### Aim of the task
Copy these entries exactly as they stand, line for line.

[Target position entries]
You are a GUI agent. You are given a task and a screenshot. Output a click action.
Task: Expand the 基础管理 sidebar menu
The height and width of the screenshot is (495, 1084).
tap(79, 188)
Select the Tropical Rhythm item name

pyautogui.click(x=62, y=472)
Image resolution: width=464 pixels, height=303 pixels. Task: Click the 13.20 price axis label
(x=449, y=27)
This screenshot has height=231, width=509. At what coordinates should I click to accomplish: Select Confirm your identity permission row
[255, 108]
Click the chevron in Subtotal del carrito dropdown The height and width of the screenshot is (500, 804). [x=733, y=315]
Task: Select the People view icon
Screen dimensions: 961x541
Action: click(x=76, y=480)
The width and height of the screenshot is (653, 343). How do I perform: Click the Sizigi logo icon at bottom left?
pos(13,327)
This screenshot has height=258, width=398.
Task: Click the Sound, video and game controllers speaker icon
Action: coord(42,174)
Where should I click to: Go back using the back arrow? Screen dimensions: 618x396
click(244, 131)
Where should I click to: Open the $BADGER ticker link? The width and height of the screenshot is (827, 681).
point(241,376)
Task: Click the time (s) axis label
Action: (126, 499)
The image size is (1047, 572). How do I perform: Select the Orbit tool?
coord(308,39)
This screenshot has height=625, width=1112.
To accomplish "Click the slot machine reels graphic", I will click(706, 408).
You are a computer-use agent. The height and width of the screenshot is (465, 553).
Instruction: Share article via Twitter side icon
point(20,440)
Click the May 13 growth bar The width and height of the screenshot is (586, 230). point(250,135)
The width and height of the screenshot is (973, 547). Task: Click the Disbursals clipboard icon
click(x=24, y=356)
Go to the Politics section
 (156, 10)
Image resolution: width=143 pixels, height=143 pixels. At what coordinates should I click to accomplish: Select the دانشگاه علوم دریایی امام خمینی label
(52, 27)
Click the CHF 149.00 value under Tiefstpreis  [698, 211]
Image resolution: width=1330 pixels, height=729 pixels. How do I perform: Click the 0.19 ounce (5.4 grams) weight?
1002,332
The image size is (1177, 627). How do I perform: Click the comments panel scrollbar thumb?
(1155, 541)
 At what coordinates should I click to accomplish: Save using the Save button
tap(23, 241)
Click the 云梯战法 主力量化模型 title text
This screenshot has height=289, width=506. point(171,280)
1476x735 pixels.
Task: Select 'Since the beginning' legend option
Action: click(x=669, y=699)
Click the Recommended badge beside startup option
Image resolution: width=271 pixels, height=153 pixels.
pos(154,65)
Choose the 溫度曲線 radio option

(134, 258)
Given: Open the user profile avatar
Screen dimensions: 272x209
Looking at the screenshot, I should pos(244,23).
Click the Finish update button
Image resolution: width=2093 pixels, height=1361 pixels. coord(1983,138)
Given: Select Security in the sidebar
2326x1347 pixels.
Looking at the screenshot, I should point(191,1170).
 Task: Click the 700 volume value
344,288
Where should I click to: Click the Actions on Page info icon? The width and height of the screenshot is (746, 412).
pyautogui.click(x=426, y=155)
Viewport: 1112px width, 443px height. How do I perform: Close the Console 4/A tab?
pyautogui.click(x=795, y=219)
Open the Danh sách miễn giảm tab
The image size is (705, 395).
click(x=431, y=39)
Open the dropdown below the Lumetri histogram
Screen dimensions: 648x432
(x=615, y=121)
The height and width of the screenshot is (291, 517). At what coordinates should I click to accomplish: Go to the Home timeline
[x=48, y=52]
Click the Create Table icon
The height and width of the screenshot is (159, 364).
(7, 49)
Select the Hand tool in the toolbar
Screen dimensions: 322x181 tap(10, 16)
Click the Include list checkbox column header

### Solution to this problem
You are a GUI agent. You are given a task and a screenshot. Output a click action.
Task: Expand the 基础管理 sidebar menu
The height and width of the screenshot is (495, 1084).
tap(79, 188)
Select the Tropical Rhythm item name

pyautogui.click(x=62, y=472)
Image resolution: width=464 pixels, height=303 pixels. Task: Click the 13.20 price axis label
(x=449, y=27)
This screenshot has height=231, width=509. At what coordinates should I click to accomplish: Select Confirm your identity permission row
[255, 108]
Click the chevron in Subtotal del carrito dropdown The height and width of the screenshot is (500, 804). [x=733, y=315]
Task: Select the People view icon
Screen dimensions: 961x541
Action: click(x=76, y=480)
The width and height of the screenshot is (653, 343). How do I perform: Click the Sizigi logo icon at bottom left?
pos(13,327)
This screenshot has height=258, width=398.
Task: Click the Sound, video and game controllers speaker icon
Action: coord(42,174)
Where should I click to: Go back using the back arrow? Screen dimensions: 618x396
click(244, 131)
Where should I click to: Open the $BADGER ticker link? The width and height of the screenshot is (827, 681).
point(241,376)
Task: Click the time (s) axis label
Action: (126, 499)
The image size is (1047, 572). How do I perform: Select the Orbit tool?
coord(308,39)
This screenshot has height=625, width=1112.
To accomplish "Click the slot machine reels graphic", I will click(706, 408).
You are a computer-use agent. The height and width of the screenshot is (465, 553).
Instruction: Share article via Twitter side icon
point(20,440)
Click the May 13 growth bar The width and height of the screenshot is (586, 230). point(250,135)
The width and height of the screenshot is (973, 547). Task: Click the Disbursals clipboard icon
click(x=24, y=356)
Go to the Politics section
 (156, 10)
Image resolution: width=143 pixels, height=143 pixels. At what coordinates should I click to accomplish: Select the دانشگاه علوم دریایی امام خمینی label
(52, 27)
Click the CHF 149.00 value under Tiefstpreis  [698, 211]
Image resolution: width=1330 pixels, height=729 pixels. How do I perform: Click the 0.19 ounce (5.4 grams) weight?
1002,332
The image size is (1177, 627). How do I perform: Click the comments panel scrollbar thumb?
(1155, 541)
 At what coordinates should I click to accomplish: Save using the Save button
tap(23, 241)
Click the 云梯战法 主力量化模型 title text
This screenshot has height=289, width=506. point(171,280)
1476x735 pixels.
Task: Select 'Since the beginning' legend option
Action: click(x=669, y=699)
Click the Recommended badge beside startup option
Image resolution: width=271 pixels, height=153 pixels.
pos(154,65)
Choose the 溫度曲線 radio option

(134, 258)
Given: Open the user profile avatar
Screen dimensions: 272x209
Looking at the screenshot, I should pos(244,23).
Click the Finish update button
Image resolution: width=2093 pixels, height=1361 pixels. coord(1983,138)
Given: Select Security in the sidebar
2326x1347 pixels.
Looking at the screenshot, I should point(191,1170).
 Task: Click the 700 volume value
344,288
Where should I click to: Click the Actions on Page info icon? The width and height of the screenshot is (746, 412).
pyautogui.click(x=426, y=155)
Viewport: 1112px width, 443px height. How do I perform: Close the Console 4/A tab?
pyautogui.click(x=795, y=219)
Open the Danh sách miễn giảm tab
The image size is (705, 395).
click(x=431, y=39)
Open the dropdown below the Lumetri histogram
Screen dimensions: 648x432
(x=615, y=121)
The height and width of the screenshot is (291, 517). At what coordinates should I click to accomplish: Go to the Home timeline
[x=48, y=52]
Click the Create Table icon
The height and width of the screenshot is (159, 364).
(7, 49)
Select the Hand tool in the toolbar
Screen dimensions: 322x181 tap(10, 16)
Click the Include list checkbox column header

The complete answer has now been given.